JD Sports shares were 4.6% higher at 889.60 pence each in London on Monday morning, the best large-cap performer.
The FTSE 100 firm, hit by store closures due to Covid-19 restrictions, said it expects full-year headline pretax profit of at least GBP400 million, up from the previous forecast of GBP295 million.
This would be down 8.8% from its pretax profit before exceptional items of GBP438.8 million in the financial year that ended February 1, 2020. It would however be a 15% climb from its statutory pretax profit of GBP348.5 million.
JD Sports ends its current financial year on January 30.
The UK tightened Covid-19 restrictions further last week, as it struggles with a new variant of the virus. England entered its third national lockdown, forcing non-essential retailers to close shutters once again.
Over the 22 weeks to January 2, revenue in JD's like-for-like businesses were 5% higher annually, helped in part by consumers "readily" switching between bricks and mortar and digital channels amid the closures.
"Against a backdrop of further forced temporary store closures in many of our global territories, it is pleasing to report that demand has remained robust throughout the second half, including in the key months of November and December," JD added.
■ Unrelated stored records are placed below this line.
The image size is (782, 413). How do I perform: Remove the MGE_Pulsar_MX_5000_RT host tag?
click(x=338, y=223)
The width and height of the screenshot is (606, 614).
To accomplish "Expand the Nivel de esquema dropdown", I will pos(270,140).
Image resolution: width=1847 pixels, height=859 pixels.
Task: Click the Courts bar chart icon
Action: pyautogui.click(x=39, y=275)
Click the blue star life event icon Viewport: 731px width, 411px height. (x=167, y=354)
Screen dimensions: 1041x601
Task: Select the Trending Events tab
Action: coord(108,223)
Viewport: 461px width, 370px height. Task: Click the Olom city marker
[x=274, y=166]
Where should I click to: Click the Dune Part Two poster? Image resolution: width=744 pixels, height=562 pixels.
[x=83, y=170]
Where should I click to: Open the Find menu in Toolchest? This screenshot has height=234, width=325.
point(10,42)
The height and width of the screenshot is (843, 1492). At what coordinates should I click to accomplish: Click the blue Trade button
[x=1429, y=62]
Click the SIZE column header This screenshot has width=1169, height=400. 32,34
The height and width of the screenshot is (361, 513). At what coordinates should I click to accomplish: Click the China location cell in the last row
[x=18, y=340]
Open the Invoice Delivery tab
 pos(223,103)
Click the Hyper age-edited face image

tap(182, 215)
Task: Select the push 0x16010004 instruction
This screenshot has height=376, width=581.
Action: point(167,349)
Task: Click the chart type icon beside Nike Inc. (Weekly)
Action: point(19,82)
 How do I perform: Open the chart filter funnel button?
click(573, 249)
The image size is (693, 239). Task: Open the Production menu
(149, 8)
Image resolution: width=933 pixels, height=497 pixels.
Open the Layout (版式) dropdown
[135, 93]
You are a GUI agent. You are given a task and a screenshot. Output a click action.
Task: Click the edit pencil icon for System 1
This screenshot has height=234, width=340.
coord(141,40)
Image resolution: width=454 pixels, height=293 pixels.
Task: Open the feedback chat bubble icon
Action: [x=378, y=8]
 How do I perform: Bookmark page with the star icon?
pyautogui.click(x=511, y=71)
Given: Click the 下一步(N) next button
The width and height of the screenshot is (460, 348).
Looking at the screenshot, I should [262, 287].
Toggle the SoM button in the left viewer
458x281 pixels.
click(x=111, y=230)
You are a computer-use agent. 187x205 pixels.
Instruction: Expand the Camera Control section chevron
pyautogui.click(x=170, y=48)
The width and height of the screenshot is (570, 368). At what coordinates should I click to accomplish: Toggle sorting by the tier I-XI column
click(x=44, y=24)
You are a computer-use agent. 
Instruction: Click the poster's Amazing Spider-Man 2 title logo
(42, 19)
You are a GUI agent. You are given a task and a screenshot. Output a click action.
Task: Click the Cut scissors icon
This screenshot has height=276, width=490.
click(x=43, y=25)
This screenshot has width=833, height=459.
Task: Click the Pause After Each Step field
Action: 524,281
"Looking ahead, it is clear that operational restrictions from the Covid-19 pandemic will also be a material factor through at least the first quarter of the year to 29 January 2022. Whilst we are confident that we have the proposition to continue to attract consumers throughout this period, the process to scale down activity in stores and scale up the digital channels, often at extremely short notice, presents significant challenges."
JD added: "Given the ongoing uncertain outlook with stores in the UK likely to be closed until at least Easter and closures in other countries possible at any time, our current best estimate is that the group headline profit before tax for the full year to 29 January 2022 will be 5% to 10% ahead of the current year."
The company will post its annual results on April 13.